Ozone DataNode Health
This is a Ozone service-level health test that checks that enough of the Ozone DataNodes in the cluster are healthy. The test returns "Concerning" health if the number of healthy Ozone DataNodes falls below a warning threshold, expressed as a percentage of the total number of Ozone DataNodes. The test returns "Bad" health if the number of healthy and "Concerning" Ozone DataNodes falls below a critical threshold, expressed as a percentage of the total number of Ozone DataNodes. For example, if this test is configured with a warning threshold of 95% and a critical threshold of 90% for a cluster of 100 Ozone DataNodes, this test would return "Good" health if 95 or more Ozone DataNodes have good health. This test would return "Concerning" health if at least 90 Ozone DataNodes have either "Good" or "Concerning" health. If more than 10 Ozone DataNodes have bad health, this test would return "Bad" health. A failure of this health test indicates unhealthy Ozone DataNodes. Check the status of the individual Ozone DataNodes for more information. This test can be configured using the Ozone Ozone service-wide monitoring setting.

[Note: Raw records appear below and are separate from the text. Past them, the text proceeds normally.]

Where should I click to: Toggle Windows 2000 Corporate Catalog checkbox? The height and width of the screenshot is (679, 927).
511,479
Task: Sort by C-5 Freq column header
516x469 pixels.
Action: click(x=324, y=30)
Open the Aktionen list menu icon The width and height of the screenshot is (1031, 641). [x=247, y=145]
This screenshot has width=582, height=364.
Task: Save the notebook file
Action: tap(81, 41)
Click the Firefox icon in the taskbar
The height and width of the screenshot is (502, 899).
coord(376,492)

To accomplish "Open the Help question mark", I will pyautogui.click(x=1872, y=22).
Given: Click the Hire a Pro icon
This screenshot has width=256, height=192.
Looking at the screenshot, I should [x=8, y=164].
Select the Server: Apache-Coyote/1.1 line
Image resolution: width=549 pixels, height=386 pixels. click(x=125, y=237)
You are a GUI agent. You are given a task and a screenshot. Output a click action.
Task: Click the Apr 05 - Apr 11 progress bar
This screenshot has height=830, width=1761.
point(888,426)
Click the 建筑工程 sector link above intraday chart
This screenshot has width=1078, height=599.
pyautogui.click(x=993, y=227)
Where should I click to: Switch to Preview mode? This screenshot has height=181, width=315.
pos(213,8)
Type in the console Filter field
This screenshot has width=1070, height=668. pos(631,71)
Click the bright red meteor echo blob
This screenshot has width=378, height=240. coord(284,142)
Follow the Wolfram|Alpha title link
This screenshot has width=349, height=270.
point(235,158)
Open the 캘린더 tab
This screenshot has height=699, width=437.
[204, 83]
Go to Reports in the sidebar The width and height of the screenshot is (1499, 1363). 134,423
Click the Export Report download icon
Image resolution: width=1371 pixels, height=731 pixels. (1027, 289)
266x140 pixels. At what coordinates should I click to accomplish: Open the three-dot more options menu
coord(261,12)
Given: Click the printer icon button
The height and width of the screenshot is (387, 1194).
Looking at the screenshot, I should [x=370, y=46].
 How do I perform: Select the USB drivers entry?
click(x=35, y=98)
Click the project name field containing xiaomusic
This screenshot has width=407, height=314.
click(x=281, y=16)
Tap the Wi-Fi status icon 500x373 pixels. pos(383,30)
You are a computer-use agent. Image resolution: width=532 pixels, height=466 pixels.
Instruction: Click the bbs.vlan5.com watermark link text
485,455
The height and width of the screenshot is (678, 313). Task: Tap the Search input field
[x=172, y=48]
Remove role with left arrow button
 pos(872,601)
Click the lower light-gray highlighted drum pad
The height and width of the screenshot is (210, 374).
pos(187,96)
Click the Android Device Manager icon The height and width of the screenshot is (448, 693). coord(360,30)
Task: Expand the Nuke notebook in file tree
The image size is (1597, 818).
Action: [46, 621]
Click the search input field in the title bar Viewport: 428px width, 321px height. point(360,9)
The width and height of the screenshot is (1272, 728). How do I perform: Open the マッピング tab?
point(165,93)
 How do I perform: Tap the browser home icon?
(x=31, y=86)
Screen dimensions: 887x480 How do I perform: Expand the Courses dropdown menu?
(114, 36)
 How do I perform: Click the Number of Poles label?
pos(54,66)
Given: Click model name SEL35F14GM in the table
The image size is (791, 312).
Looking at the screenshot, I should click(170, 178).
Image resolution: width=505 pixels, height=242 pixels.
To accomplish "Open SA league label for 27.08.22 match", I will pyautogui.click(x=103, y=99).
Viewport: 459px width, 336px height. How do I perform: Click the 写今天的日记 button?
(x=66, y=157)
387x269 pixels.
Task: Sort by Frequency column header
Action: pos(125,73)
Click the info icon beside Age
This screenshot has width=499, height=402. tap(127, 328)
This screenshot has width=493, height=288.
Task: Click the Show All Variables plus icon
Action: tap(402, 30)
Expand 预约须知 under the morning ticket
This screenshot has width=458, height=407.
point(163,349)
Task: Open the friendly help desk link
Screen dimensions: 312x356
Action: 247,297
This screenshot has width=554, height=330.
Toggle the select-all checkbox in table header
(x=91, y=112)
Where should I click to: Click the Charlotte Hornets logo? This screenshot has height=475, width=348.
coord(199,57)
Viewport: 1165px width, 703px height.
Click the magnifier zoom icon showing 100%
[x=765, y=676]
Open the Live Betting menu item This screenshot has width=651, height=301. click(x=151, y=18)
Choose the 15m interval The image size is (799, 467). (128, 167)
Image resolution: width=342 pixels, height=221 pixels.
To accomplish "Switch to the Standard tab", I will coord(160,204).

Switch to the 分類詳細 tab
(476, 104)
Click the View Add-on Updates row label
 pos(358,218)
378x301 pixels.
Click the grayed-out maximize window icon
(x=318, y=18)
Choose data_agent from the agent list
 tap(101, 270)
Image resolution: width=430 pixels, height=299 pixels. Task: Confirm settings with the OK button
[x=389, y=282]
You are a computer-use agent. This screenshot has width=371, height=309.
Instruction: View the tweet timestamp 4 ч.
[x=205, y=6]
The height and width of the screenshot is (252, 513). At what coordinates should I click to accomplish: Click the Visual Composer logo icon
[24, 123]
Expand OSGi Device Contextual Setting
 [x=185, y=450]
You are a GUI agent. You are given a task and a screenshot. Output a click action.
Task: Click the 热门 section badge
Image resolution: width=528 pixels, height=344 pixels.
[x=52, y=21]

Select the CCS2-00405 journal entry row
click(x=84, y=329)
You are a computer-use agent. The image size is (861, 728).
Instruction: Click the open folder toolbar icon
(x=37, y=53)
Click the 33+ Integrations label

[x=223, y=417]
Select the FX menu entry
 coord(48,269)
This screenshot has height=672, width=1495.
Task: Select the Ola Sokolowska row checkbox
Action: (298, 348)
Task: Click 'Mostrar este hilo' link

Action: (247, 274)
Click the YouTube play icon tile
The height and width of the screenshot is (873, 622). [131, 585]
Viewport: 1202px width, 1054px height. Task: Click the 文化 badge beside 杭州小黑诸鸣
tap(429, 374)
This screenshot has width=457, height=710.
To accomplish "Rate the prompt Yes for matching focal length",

Short Name: Ozone DataNode Health
Healthy Ozone DataNode Monitoring Thresholds
- Description
- The health test thresholds of the overall Ozone DataNode health. The check returns "Concerning" health if the percentage of "Healthy" Ozone DataNodes falls below the warning threshold. The check is unhealthy if the total percentage of "Healthy" and "Concerning" Ozone DataNodes falls below the critical threshold.
- Template Name
- OZONE_OZONE_DATANODE_healthy_thresholds
- Default Value
- critical:90.0, warning:99.0
- Unit(s)
- PERCENT